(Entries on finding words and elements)

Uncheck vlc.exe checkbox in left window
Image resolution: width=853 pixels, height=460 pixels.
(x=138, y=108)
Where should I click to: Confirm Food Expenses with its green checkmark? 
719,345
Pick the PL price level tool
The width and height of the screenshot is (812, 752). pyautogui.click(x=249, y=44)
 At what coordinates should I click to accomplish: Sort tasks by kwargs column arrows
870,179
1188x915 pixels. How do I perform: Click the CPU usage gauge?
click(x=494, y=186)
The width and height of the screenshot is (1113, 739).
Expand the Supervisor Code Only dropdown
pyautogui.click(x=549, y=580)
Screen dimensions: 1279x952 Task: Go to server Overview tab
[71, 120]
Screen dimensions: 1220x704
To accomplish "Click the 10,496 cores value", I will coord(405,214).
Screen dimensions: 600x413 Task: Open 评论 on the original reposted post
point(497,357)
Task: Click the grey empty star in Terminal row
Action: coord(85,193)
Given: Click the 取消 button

- _WRITTEN TASK_:
Put every line of the entries above into a JSON list of strings, one string per line, skipping any blank lines.

- _RESULT_:
[
  "Uncheck vlc.exe checkbox in left window",
  "Image resolution: width=853 pixels, height=460 pixels.",
  "(x=138, y=108)",
  "Where should I click to: Confirm Food Expenses with its green checkmark? ",
  "719,345",
  "Pick the PL price level tool",
  "The width and height of the screenshot is (812, 752). pyautogui.click(x=249, y=44)",
  " At what coordinates should I click to accomplish: Sort tasks by kwargs column arrows",
  "870,179",
  "1188x915 pixels. How do I perform: Click the CPU usage gauge?",
  "click(x=494, y=186)",
  "The width and height of the screenshot is (1113, 739).",
  "Expand the Supervisor Code Only dropdown",
  "pyautogui.click(x=549, y=580)",
  "Screen dimensions: 1279x952 Task: Go to server Overview tab",
  "[71, 120]",
  "Screen dimensions: 1220x704",
  "To accomplish \"Click the 10,496 cores value\", I will coord(405,214).",
  "Screen dimensions: 600x413 Task: Open 评论 on the original reposted post",
  "point(497,357)",
  "Task: Click the grey empty star in Terminal row",
  "Action: coord(85,193)",
  "Given: Click the 取消 button"
]